**Stored data entries:**
——

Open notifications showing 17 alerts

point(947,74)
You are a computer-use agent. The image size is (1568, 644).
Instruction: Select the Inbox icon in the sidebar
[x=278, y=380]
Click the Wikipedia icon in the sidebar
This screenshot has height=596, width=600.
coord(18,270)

——

**Exercise details:** Render each line of the records above as a row in a Markdown table with the columns Row and Entry, leaving out blank lines.

**Written answer:**
| Row | Entry |
|---|---|
| 1 | Open notifications showing 17 alerts |
| 2 | point(947,74) |
| 3 | You are a computer-use agent. The image size is (1568, 644). |
| 4 | Instruction: Select the Inbox icon in the sidebar |
| 5 | [x=278, y=380] |
| 6 | Click the Wikipedia icon in the sidebar |
| 7 | This screenshot has height=596, width=600. |
| 8 | coord(18,270) |